_Activity:_
Work out how many lines in the listing below carry the word "Toggle". Give that number alone.

_Data provided:_
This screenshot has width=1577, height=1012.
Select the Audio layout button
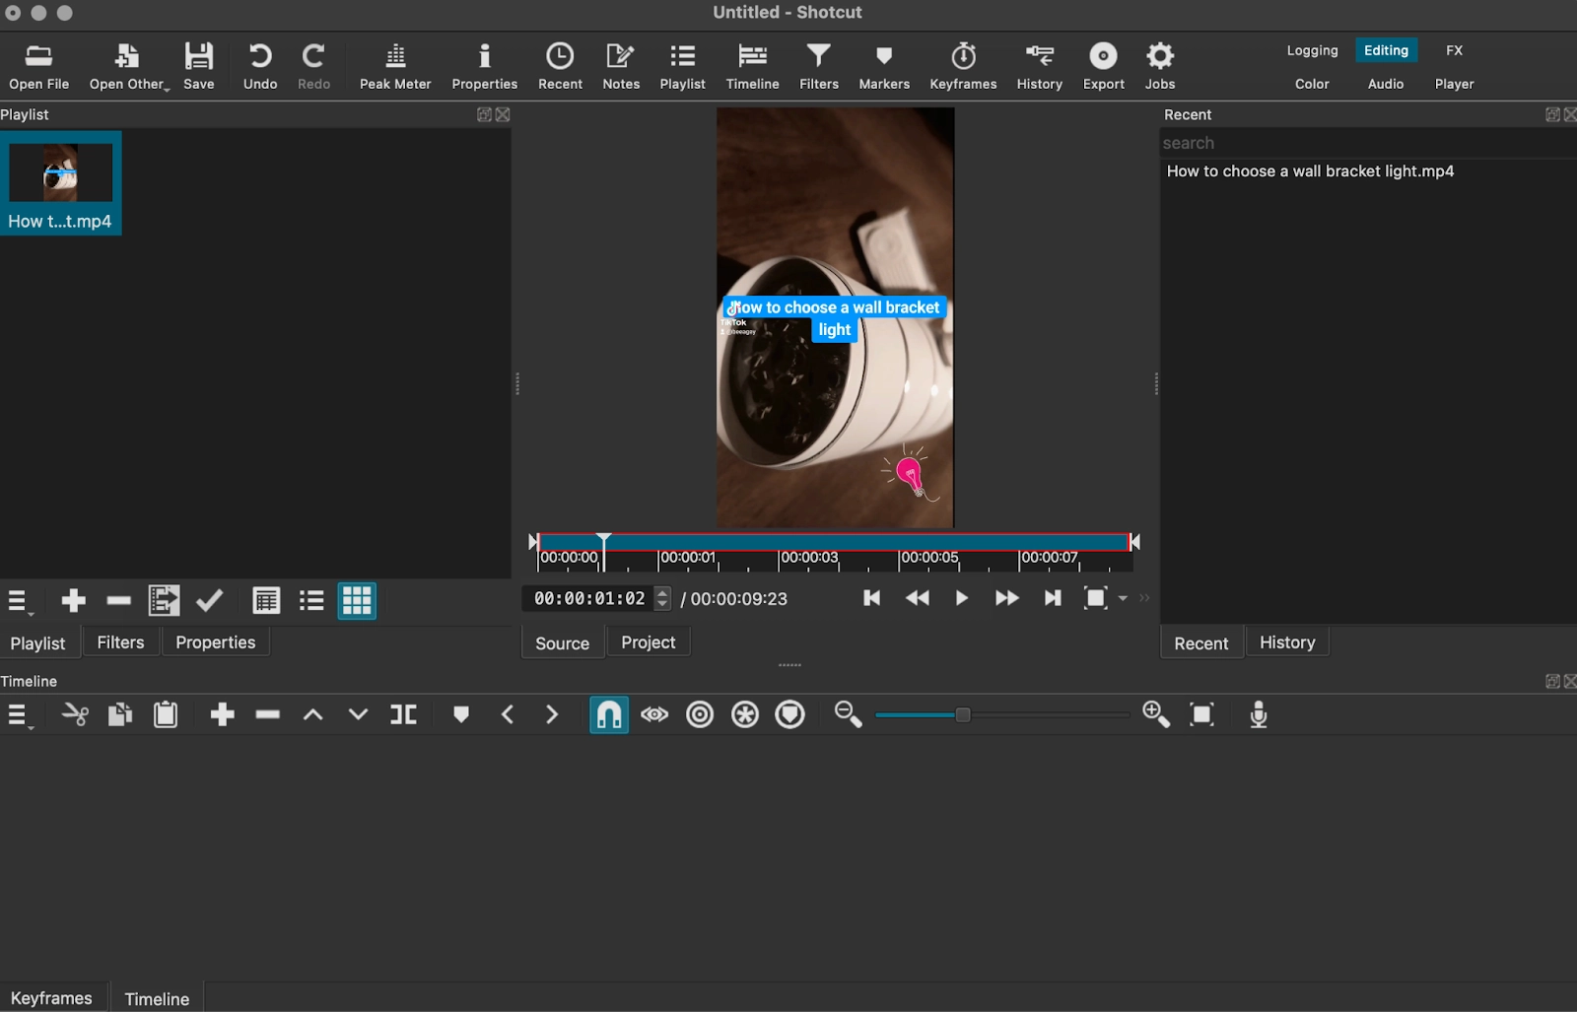click(x=1385, y=84)
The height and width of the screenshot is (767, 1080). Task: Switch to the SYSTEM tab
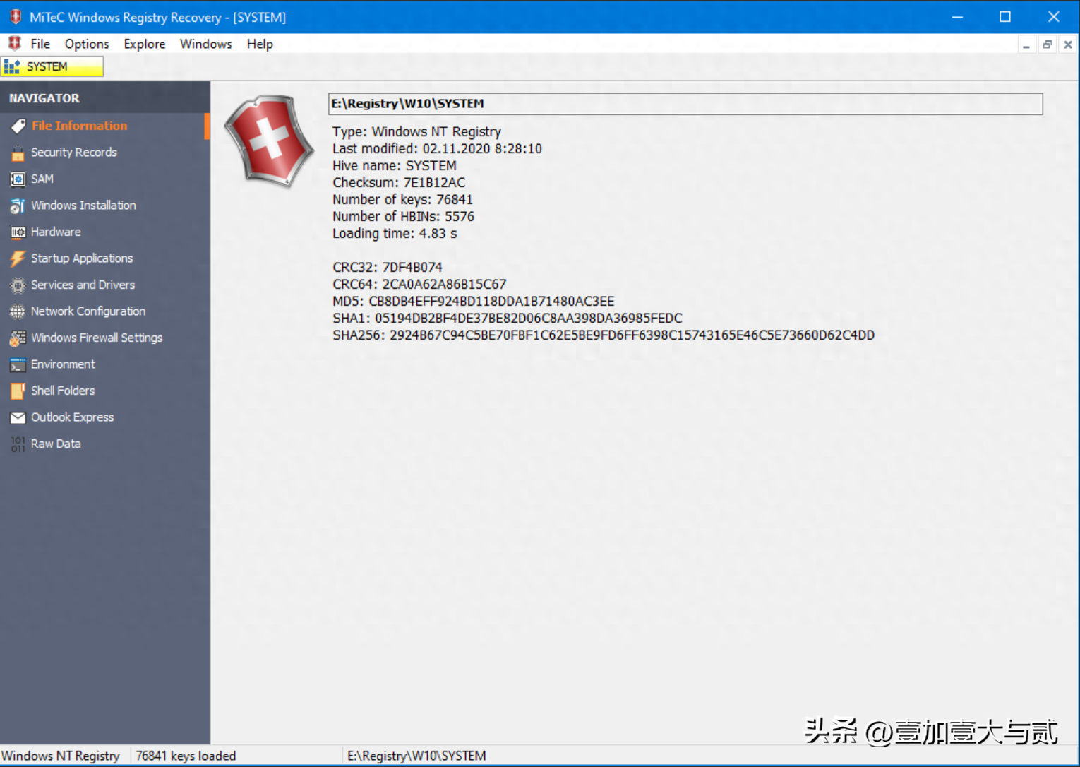(52, 66)
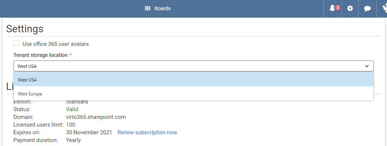Click the green Valid status text
Screen dimensions: 387x146
72,109
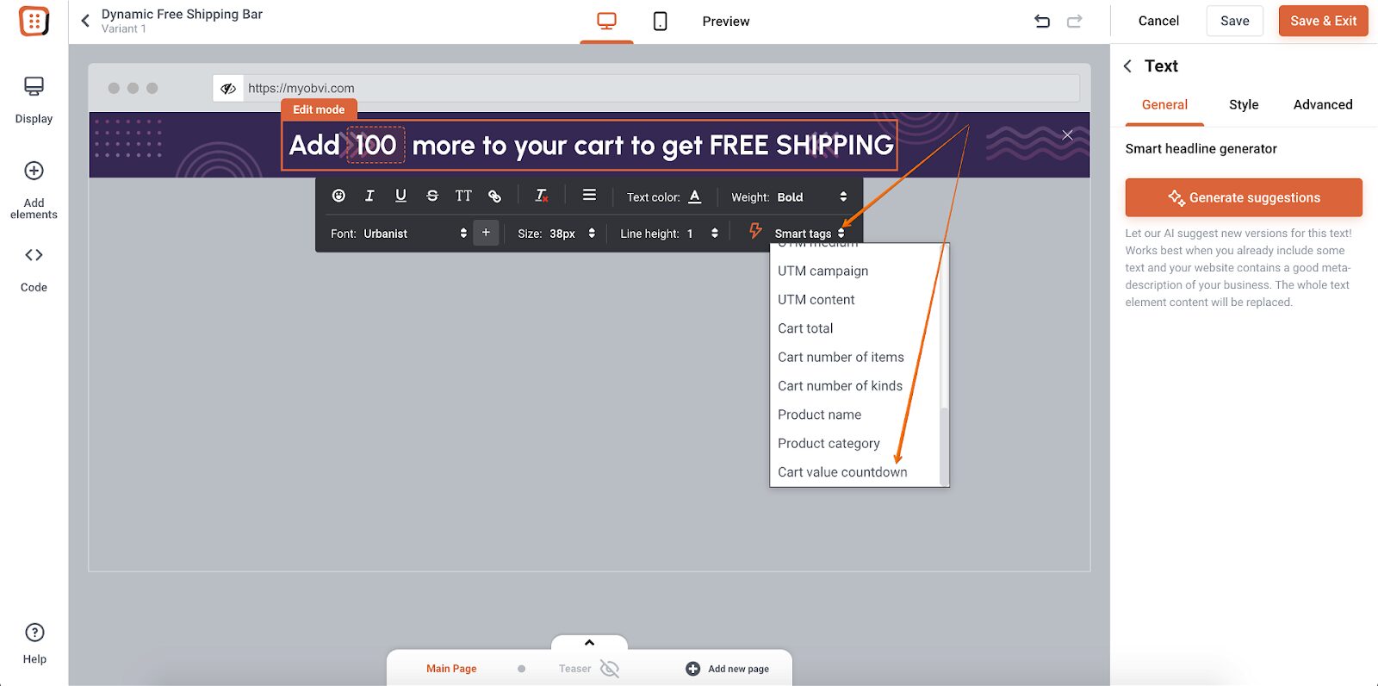Click Generate suggestions button
Screen dimensions: 1378x686
(1243, 197)
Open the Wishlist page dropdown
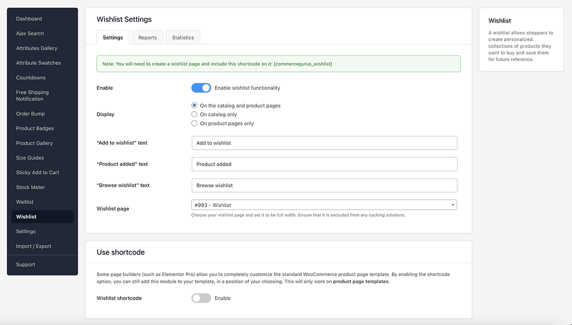This screenshot has width=572, height=325. coord(324,204)
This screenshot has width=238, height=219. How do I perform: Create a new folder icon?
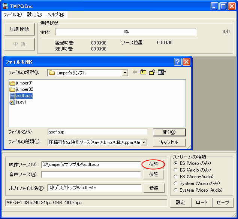(152, 73)
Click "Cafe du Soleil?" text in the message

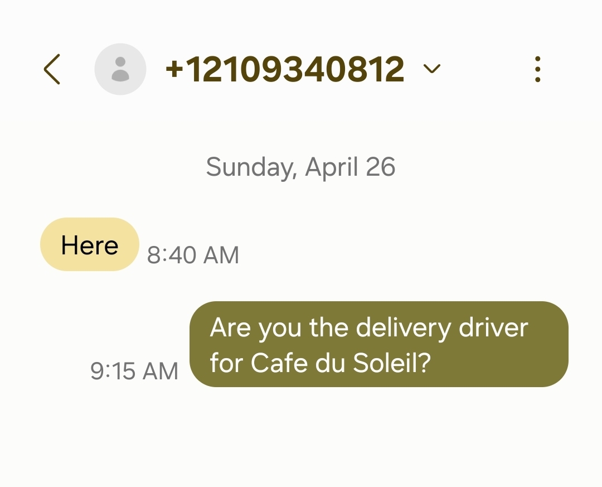click(x=341, y=363)
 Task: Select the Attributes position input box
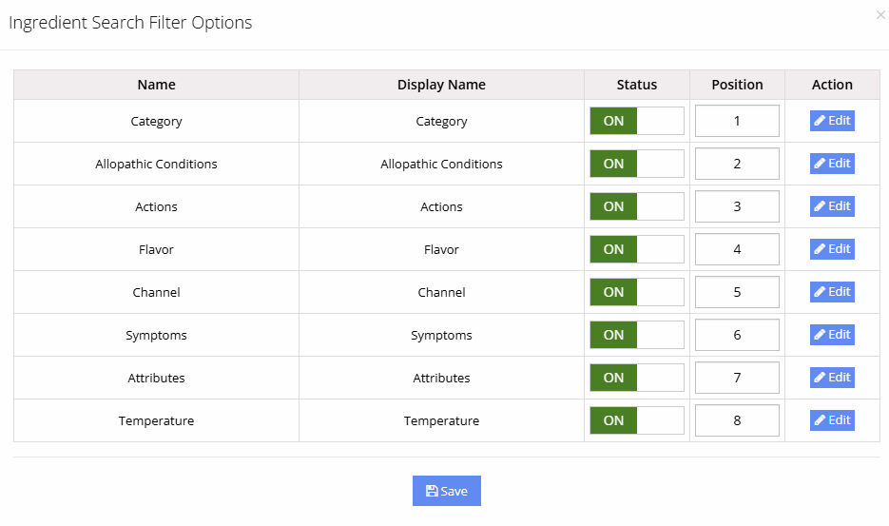tap(737, 378)
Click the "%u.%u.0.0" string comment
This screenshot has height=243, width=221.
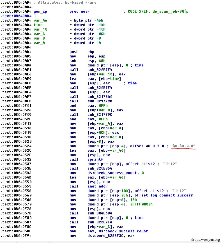(x=184, y=146)
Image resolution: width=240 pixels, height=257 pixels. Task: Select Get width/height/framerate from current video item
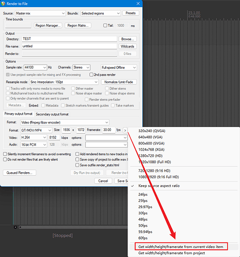coord(181,247)
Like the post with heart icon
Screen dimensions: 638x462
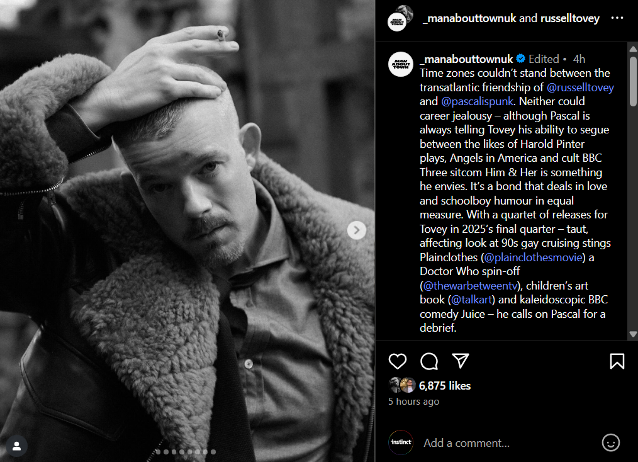point(397,361)
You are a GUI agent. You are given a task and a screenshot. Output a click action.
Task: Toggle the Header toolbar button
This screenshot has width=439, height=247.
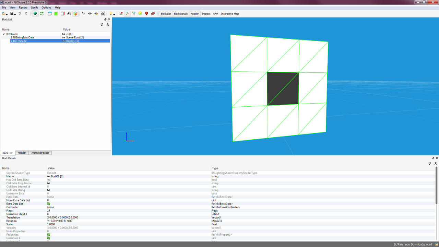[x=194, y=14]
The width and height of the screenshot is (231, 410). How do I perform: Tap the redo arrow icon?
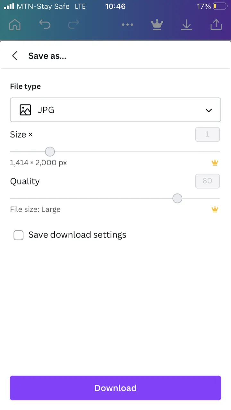(73, 25)

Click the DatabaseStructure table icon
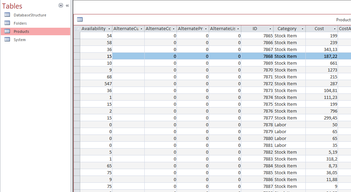[x=7, y=15]
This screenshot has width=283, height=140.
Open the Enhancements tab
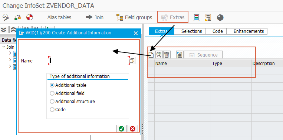249,31
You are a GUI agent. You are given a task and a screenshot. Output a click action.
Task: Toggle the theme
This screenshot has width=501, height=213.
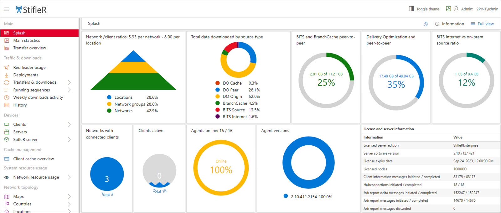(x=424, y=9)
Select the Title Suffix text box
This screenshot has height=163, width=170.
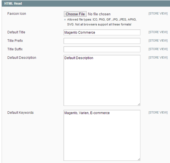[102, 49]
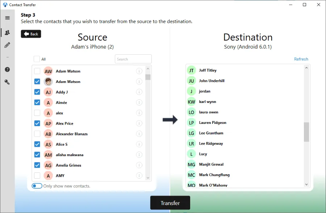The height and width of the screenshot is (213, 326).
Task: Open the wrench settings icon
Action: pyautogui.click(x=7, y=82)
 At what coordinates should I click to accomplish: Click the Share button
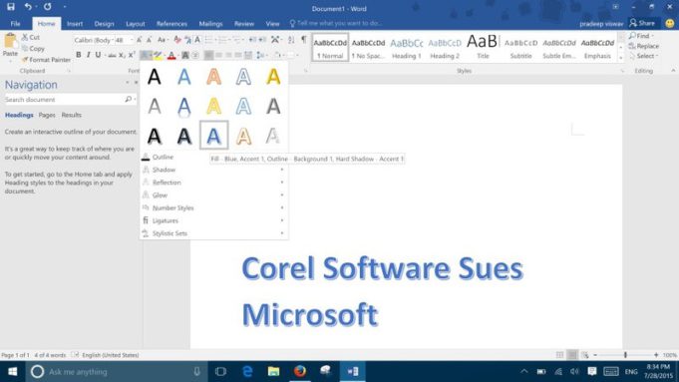tap(642, 23)
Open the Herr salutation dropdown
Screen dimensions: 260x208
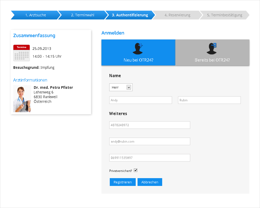pos(121,88)
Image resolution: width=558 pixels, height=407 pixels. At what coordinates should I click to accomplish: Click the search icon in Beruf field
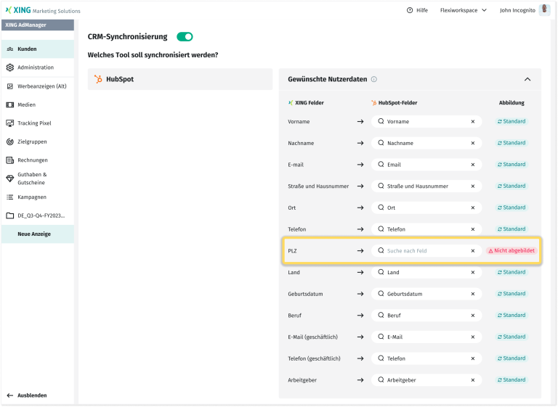(381, 316)
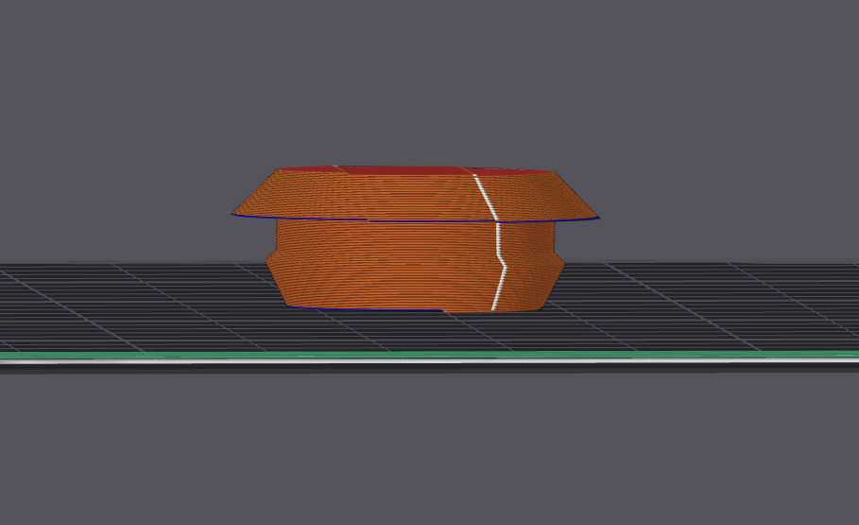This screenshot has width=859, height=525.
Task: Click the groove notch on model's right side
Action: click(559, 259)
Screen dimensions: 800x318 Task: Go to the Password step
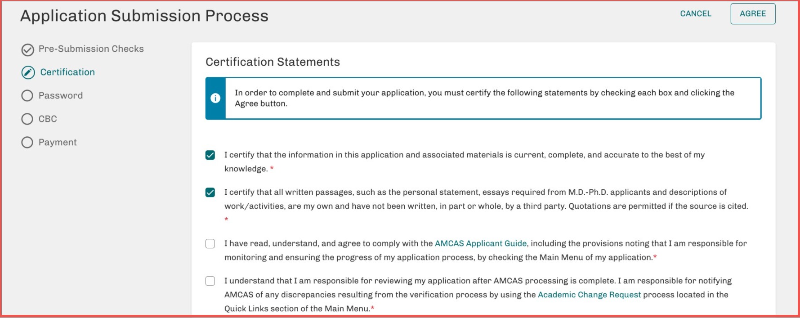click(x=61, y=95)
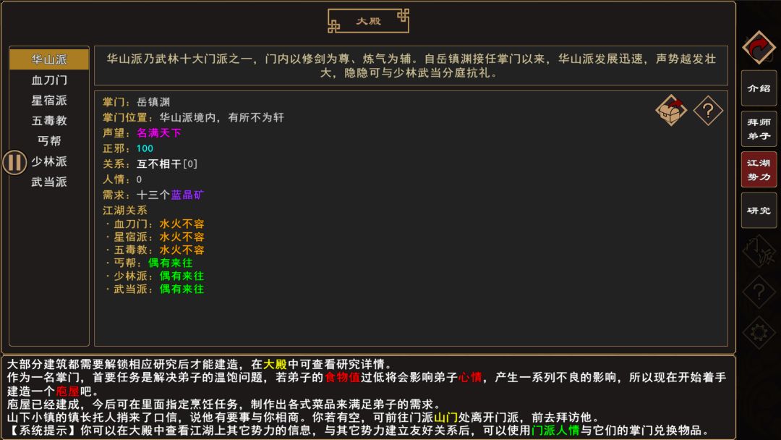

_Response to this exercise:_
2